> [Exercise goal]:
Once you reach the line containing "Select the 5日 time range", reproduce it and every later line exactly, through the end of the data.

(Saved data entries)
------------------------------------------------------------
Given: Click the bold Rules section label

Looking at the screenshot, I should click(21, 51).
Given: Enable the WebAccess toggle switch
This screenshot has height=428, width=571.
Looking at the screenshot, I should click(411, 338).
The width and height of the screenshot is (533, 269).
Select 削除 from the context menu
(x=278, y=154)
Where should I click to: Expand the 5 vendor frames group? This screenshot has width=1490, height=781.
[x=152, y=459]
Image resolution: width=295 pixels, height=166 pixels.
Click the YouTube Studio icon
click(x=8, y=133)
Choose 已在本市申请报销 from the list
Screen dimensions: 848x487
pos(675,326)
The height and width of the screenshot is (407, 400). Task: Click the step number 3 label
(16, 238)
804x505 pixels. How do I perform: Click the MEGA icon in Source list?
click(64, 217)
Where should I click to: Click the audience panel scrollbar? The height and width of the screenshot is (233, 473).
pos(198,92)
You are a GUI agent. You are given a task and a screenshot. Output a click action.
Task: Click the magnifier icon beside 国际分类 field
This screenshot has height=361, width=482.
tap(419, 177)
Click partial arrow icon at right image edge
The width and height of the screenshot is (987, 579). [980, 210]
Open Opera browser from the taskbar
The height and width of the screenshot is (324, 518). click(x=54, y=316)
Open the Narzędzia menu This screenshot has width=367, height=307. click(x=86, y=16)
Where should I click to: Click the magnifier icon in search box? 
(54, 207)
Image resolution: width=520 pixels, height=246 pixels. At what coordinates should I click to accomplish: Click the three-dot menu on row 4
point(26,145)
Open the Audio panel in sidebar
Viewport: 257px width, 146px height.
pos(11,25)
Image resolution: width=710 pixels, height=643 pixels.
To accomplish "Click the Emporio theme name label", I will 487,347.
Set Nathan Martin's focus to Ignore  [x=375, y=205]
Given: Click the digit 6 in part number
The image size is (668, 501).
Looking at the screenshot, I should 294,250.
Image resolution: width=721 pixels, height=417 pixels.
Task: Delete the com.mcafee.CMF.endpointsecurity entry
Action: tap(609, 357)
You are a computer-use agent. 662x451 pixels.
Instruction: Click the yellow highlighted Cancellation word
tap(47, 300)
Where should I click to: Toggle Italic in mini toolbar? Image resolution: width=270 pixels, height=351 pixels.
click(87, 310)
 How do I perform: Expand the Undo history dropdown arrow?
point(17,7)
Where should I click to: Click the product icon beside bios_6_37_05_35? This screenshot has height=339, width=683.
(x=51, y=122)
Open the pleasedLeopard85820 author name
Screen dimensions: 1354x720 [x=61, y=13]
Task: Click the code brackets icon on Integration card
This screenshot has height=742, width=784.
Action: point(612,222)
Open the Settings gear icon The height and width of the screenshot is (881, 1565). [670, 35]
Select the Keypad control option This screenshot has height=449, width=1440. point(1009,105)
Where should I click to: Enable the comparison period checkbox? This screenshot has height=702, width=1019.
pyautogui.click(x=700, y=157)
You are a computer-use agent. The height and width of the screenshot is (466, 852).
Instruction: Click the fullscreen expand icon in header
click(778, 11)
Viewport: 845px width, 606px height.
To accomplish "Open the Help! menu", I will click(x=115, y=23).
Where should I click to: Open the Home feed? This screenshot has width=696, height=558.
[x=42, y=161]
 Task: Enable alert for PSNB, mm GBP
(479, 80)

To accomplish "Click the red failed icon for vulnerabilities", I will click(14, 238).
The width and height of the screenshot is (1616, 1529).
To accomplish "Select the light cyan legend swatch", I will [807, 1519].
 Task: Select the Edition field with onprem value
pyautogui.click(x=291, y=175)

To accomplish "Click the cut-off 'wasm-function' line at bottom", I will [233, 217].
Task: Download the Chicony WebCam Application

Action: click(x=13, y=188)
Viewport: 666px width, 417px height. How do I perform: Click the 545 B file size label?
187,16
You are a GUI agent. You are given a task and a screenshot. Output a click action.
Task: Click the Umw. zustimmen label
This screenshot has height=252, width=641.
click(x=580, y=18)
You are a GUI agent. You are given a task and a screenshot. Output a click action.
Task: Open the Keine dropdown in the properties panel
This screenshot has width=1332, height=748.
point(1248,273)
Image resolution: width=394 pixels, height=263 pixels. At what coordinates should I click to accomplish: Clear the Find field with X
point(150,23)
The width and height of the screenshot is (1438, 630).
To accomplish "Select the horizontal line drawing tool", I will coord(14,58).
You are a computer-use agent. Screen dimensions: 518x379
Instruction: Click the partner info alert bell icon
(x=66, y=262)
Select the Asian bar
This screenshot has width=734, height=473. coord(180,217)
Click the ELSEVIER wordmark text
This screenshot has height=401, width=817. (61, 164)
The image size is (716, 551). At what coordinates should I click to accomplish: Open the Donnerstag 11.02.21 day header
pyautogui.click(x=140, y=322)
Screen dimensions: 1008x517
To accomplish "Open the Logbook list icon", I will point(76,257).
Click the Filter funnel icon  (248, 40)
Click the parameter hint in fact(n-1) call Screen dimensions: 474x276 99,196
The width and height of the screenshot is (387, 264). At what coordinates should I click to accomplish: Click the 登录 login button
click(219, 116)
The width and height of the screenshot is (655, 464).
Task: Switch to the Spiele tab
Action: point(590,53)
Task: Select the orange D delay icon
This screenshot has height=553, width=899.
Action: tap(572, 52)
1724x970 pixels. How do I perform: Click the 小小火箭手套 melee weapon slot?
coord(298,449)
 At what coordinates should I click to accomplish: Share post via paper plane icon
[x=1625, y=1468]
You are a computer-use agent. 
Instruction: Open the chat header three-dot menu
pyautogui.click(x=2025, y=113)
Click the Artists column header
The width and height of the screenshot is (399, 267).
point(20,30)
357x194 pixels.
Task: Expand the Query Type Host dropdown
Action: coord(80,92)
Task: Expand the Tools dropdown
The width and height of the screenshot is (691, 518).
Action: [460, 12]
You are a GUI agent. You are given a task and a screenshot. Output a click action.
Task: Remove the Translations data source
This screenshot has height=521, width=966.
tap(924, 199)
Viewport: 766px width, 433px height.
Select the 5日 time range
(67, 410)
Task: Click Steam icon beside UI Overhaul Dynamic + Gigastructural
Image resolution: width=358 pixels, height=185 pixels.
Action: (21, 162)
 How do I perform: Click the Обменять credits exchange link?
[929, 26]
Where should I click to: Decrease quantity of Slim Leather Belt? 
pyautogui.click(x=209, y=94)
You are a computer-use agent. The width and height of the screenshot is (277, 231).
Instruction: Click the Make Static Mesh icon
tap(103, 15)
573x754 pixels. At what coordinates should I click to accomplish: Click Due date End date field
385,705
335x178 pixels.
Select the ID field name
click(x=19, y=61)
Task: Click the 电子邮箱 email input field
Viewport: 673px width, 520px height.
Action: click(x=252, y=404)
------------------------------------------------------------
> [Answer to this task]:
Select the 5日 time range
(67, 410)
Task: Click Steam icon beside UI Overhaul Dynamic + Gigastructural
Image resolution: width=358 pixels, height=185 pixels.
Action: (21, 162)
 How do I perform: Click the Обменять credits exchange link?
[929, 26]
Where should I click to: Decrease quantity of Slim Leather Belt? 
pyautogui.click(x=209, y=94)
You are a computer-use agent. The width and height of the screenshot is (277, 231).
Instruction: Click the Make Static Mesh icon
tap(103, 15)
573x754 pixels. At what coordinates should I click to accomplish: Click Due date End date field
385,705
335x178 pixels.
Select the ID field name
click(x=19, y=61)
Task: Click the 电子邮箱 email input field
Viewport: 673px width, 520px height.
Action: click(x=252, y=404)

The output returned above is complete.